Service Provider Interface (SPI) is a technology from the standard JavaSE distribution. It implements
Inversion of Control (IoC) without being Dependency Injection (DI). With SPI, you can easily provide specific service implementations through separate JAR files without additional tools. Its use often resembles a plugin mechanism.
The two main concepts of SPI are the service and the service provider. A
service is an interface or abstract class that declares the API of the required service and is provided by the main application. A
service provider is the implementation of this API, a subclass of the service class/interface, which is dynamically delivered to the main application via a plugin library. Multiple providers for a single service can be supplied from one or several libraries.
There are no restrictions on the service interface. However, the provider must implement this interface and have a no-argument constructor. Inside the JAR file, in the
META-INF/services
directory, there are text files where the filename is the fully qualified name of the service, and each line inside the file lists the fully qualified names of the providers of that service supplied by the library.

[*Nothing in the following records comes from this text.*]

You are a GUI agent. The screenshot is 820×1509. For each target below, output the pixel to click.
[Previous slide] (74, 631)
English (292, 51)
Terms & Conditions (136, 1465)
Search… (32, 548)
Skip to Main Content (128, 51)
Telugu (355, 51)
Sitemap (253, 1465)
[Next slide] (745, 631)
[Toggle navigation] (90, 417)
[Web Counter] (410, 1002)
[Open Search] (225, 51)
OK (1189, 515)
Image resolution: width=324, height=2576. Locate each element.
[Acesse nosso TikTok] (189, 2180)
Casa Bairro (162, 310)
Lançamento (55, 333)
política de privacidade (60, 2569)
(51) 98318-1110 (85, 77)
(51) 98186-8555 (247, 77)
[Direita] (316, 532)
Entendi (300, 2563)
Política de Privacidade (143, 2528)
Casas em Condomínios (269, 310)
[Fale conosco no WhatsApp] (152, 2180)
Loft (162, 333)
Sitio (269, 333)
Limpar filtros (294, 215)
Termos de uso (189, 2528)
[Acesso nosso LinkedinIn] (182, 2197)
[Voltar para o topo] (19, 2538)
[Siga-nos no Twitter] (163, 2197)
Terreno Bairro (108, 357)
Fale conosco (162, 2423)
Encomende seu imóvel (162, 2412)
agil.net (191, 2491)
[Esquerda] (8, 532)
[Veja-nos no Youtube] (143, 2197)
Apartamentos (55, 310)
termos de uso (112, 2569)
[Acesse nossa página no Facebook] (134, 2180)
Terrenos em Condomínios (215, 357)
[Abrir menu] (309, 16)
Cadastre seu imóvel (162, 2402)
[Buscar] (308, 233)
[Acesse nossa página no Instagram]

To obtain providers from all libraries in the application, the
ServiceLoader
class is used. It is an iterator over service providers, created by the static
load
method, which takes the interface or abstract class of the desired service as a parameter.
Access to resource files from the classpath is provided by the
class loader, so you can also specify a specific loader during loading. With the introduction of modularity in Java 9, you can also specify a module.
SPI is widely used in the standard JDK library. It is used to connect
JDBC drivers.
ServiceLoader
is also used to load time zones, system settings, encodings, file system providers, and much more.